- **What you are asked to do**
Transcribe each record exactly; skip any picture.

- **Stored data**
[Start of Attachment]

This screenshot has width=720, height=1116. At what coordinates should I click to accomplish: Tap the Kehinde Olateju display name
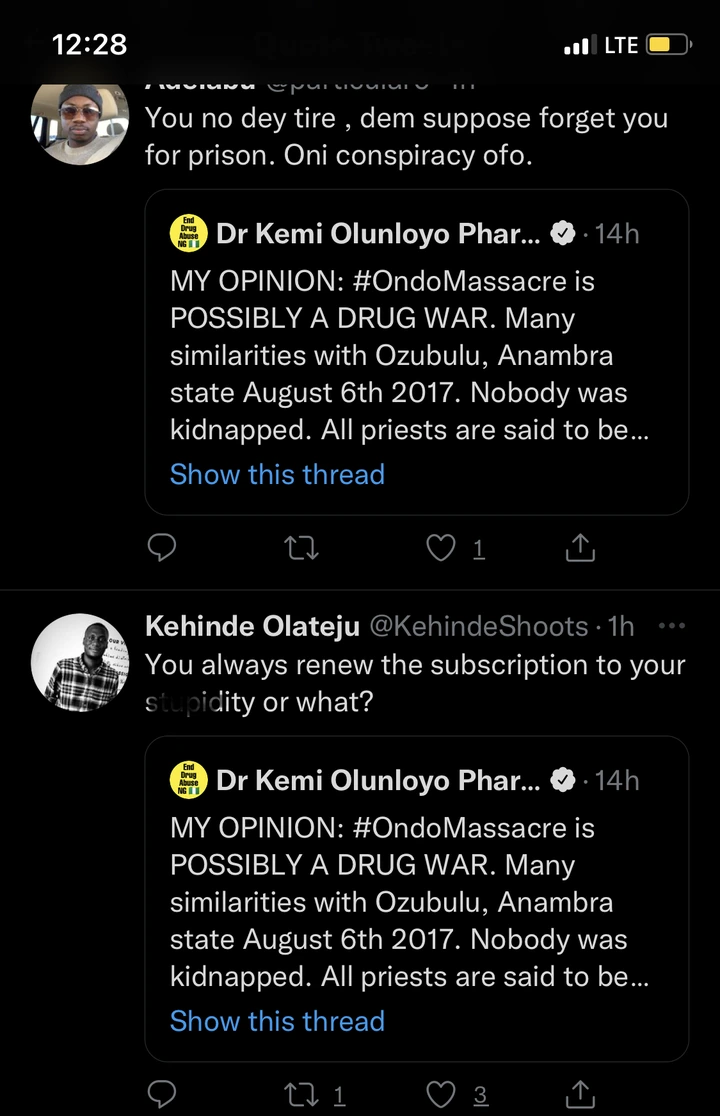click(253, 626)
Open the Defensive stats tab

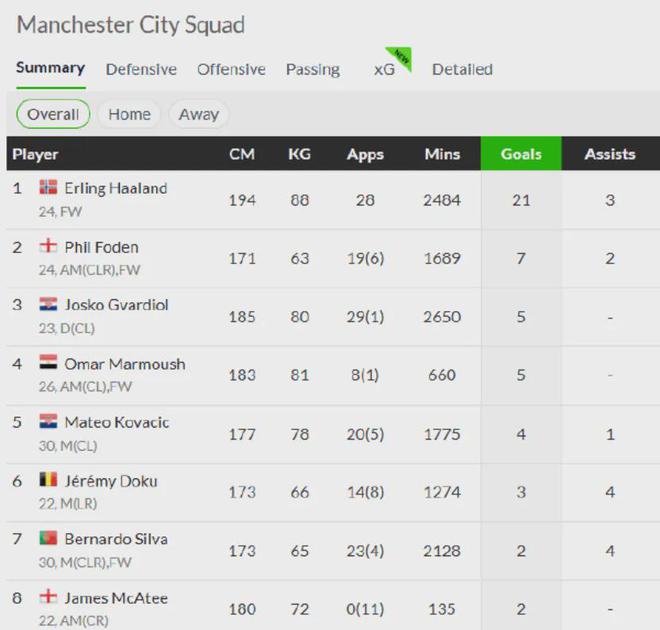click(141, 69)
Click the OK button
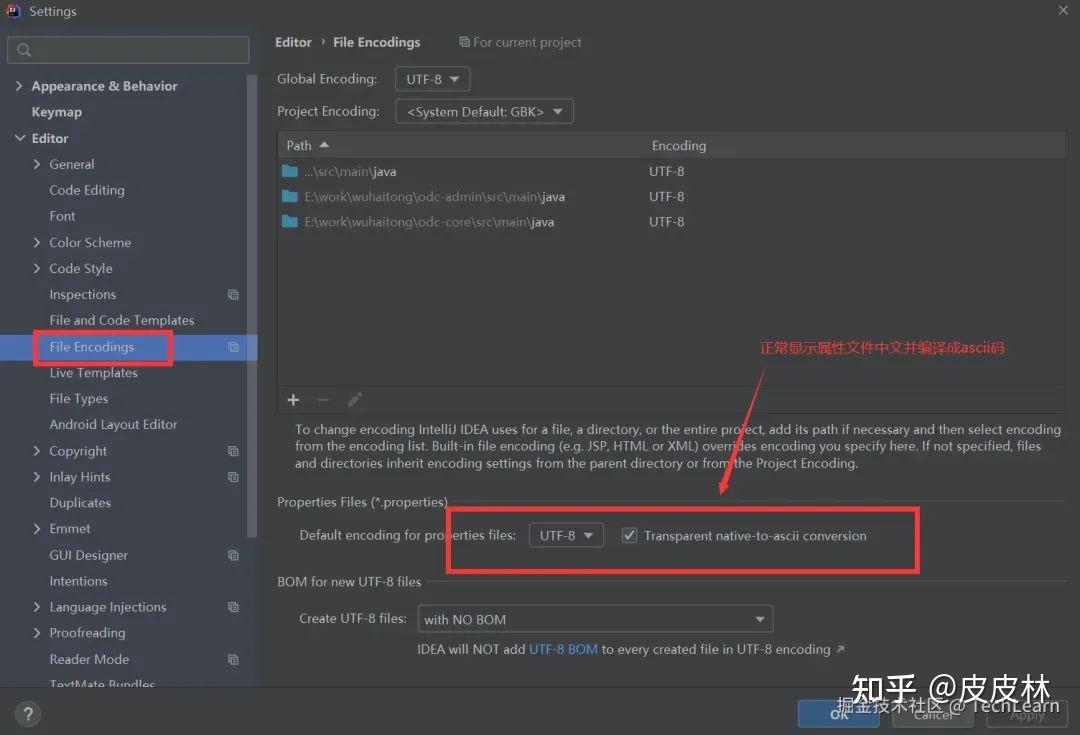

[End of Attachment]

- **Answer**
This screenshot has width=720, height=1116. At what coordinates should I click to accomplish: Tap the Kehinde Olateju display name
click(253, 626)
Open the Defensive stats tab

click(141, 69)
Click the OK button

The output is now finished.